During infancy, children grow a sense of attachment to their caregiver (i.e. their mother). Well developed attachments offer the infant feelings of safety and security, while weak attachments lead to difficulties in forging close relations with others later in life. American-Canadian psychologist, Mary Ainsworth, conducted research in infant attachment through the Strange Situation, where an infant and his/her mother are placed in a room. During a series of a stranger and mother entering and exiting the room, Ainsworth watches the varying infant reactions to his/her mother entering and exiting the room, which can then be categorized into four different patterns– securely attached, anxious, avoidant, or disorganized. When his mother exits, Payton consistently exhibits a moderate amount of distress. But once she returns, he goes to her happily, indicating that he falls under the secure attachment pattern.

The pioneer of developmental psychology, Jean Piaget, believed that development happened in a series of four stages separated by strict age ranges: sensorimotor, preoperational, concrete operations, and formal operations. Piaget thought that being able to proceed to the next stage was dependent on the success of the previous stages. Tests are in existence that can be performed to determine what stage an individual is at. Because twelve months old Payton experiences reflexive motor responses to sensory stimuli that are followed by cognitive processes determining which actions cause what reactions, it is known that he is in the sensorimotor stage (Gade, 2018).

A Piaget-like test that could be provided to evaluate Payton’s development the Rouge Test, where Payton would be placed in front of a mirror with an unscented red dot on his nose. Typically, infants under eighteen months reach out to touch the red dot they see on the mirror, not knowing the object seen in the mirror is themselves. Piaget would argue that this demonstrated the infants’ ability to comprehend that they each had a unique appearance. But when Payton is placed in front of the mirror with a red dot on his nose, he reaches out towards the mirror, communicating that he has not mastered the sensorimotor stage.
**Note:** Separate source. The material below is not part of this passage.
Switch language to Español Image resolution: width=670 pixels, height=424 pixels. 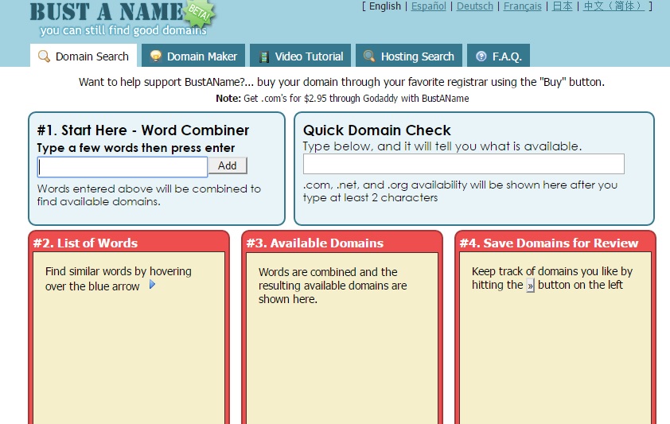(x=429, y=6)
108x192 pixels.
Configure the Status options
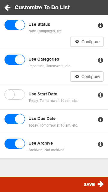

This test is ideal because it indicates whether or not Payton has developed a sense of self yet, meaning that he is not able to graduate to the next developmental stage. Unlike Piaget, Soviet psychologist Lev Vygotsky believed that the cognitive process could be accelerated through interactive processes because each child has zones of proximal development (ZPD).

ZPD are areas where a pupil can successfully learn a cognitive task with guidance. This technique of teaching just above the present state of cognitive development is called scaffolding. A method of scaffolding that could be utilized with teaching Payton the sense of self is first having Payton’s mother hold him and have Payton stare at his mother, then both Payton and his mother would be placed in front of the mirror, which would be useful because, as discussed earlier, infants develop a sense of attachment to their caregivers. It would then increase the likelihood of Payton recognizing himself in the mirror. This scaffolding technique would be effective if Payton was able to make the connection that his mother was holding him and the woman in the mirror holding the baby was his mother, thus the baby in the mirror was him. Another simpler method could be drawing the dot on Payton’s nose while Payton was placed in front of the mirror. This way, he can feel and see the red dot being placed on to him.

Stemming from Piaget’s work is Lawrence Kohlberg’s theory of moral development. Essentially, in Kohlberg’s research, he gave the participant a moral dilemma and then asked participants what they would do and why. Based on their answers, he assigned them a level and stage of moral development. Anybody at the age of nine or younger usually fall under level one, the preconventional level (Benedetti, 2018). Given Payton’s young age, he would automatically be categorized in the preconventional stage. However, if we were to assume that Erikson’s identity development theory were true, then there would be no way to measure Payton’s moral development because the beginnings of moral reasoning do not occur until a child reaches the preschool age (ages three to six). Therefore, moral development would have to be something measured later in Payton’s life.

There are many theories determining how individuals develop and there are many ways in which individuals actually develop. After identifying and analyzing Payton’s identity development, attachment type, cognitive development, and moral development, it can be predicted that he is well on his way to becoming a charming young boy. While there may be disagreements on how and when individuals develop, one thing that everyone can agree on is the notion that human development is amazing and it is something that might never be fully understood.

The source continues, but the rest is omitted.